Bone turnover is not influenced by serum 25-hydroxyvitamin D in pubertal healthy black and white children.

Autor: Hill KM; Indiana University School of Medicine, Department of Medicine, Division of Endocrinology, 541 N. Clinical Drive, Indianapolis, IN 46202-5111, USA., Laing EM, Hausman DB, Acton A, Martin BR, McCabe GP, Weaver CM, Lewis RD, Peacock M
Jazyk: angličtina
Zdroj: Bone [Bone] 2012 Oct; Vol. 51 (4), pp. 795-9. Date of Electronic Publication: 2012 Jun 28.

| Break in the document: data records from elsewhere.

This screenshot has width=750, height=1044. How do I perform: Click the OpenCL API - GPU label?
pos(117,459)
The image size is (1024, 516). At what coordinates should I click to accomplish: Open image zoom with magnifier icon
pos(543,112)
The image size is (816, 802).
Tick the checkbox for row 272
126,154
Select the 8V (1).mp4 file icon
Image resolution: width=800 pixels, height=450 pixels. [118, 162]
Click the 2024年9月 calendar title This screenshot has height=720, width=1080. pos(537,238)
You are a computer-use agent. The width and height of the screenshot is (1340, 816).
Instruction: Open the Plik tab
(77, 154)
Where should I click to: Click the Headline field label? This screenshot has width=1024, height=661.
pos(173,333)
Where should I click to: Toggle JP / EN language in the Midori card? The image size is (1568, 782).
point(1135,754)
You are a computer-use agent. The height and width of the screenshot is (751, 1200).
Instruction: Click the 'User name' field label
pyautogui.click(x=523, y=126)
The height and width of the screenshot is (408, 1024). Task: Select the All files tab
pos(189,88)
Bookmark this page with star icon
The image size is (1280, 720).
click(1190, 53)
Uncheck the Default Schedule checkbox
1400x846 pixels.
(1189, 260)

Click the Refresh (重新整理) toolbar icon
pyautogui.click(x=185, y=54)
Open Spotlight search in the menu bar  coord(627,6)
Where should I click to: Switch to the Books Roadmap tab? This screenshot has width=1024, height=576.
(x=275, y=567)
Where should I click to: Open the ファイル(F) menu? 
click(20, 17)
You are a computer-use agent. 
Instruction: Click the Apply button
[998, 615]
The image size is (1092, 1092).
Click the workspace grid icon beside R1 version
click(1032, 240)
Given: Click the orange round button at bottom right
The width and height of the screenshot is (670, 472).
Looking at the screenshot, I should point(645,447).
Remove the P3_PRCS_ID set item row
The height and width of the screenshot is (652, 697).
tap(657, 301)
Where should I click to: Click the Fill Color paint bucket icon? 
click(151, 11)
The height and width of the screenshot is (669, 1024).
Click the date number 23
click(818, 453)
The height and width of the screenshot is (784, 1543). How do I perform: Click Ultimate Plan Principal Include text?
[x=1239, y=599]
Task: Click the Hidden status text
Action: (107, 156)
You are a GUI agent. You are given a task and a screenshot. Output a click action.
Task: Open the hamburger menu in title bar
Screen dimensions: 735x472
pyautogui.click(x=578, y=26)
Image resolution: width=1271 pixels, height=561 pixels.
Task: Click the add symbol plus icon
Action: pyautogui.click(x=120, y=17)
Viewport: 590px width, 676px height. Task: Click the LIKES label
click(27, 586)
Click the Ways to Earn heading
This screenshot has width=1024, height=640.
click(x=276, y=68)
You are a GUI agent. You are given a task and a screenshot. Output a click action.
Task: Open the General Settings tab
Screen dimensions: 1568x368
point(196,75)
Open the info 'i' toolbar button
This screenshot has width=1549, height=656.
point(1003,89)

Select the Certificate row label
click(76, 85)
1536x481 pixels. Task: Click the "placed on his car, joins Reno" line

DOI: 10.1016/j.bone.2012.06.014
Abstrakt: Low serum 25-hydroxyvitamin D [25 (OH) D] is common in healthy children particularly in blacks. However, serum 25 (OH) D concentrations for optimal bone turnover in children is unknown and few data exist that describe effects of increasing serum 25 (OH) D on bone turnover markers during puberty. The purpose of this study was to determine the relationships between serum 25 (OH) D and changes in serum 25 (OH) D and bone turnover in white and black pubertal adolescents. Bone turnover markers were measured in 318 healthy boys and girls from Georgia (34°N) and Indiana (40°N) who participated in a study of oral vitamin D(3) supplementation (0 to 4000 IU/d). Serum 25 (OH) D, osteocalcin, bone alkaline phosphatase, and urine N-telopeptide cross-links were measured at baseline and 12 weeks. Relationships among baseline 25 (OH) D and bone biomarkers, and between changes over 12 weeks were determined and tested for effects of race, sex, latitude, and baseline 25 (OH) D. Median 25 (OH) D was 27.6 ng/mL (n=318, range 10.1-46.0 ng/mL) at baseline and 34.5 ng/mL (n=302, range 9.7-95.1 ng/mL) at 12 weeks. Neither baseline nor change in 25 (OH) D over 12 weeks was associated with bone turnover. The lack of association was not affected by race, sex, latitude, or baseline serum 25 (OH) D. Serum 25 (OH) D in the range of 10-46 ng/mL appears to be sufficient for normal bone turnover in healthy black and white pubertal adolescents.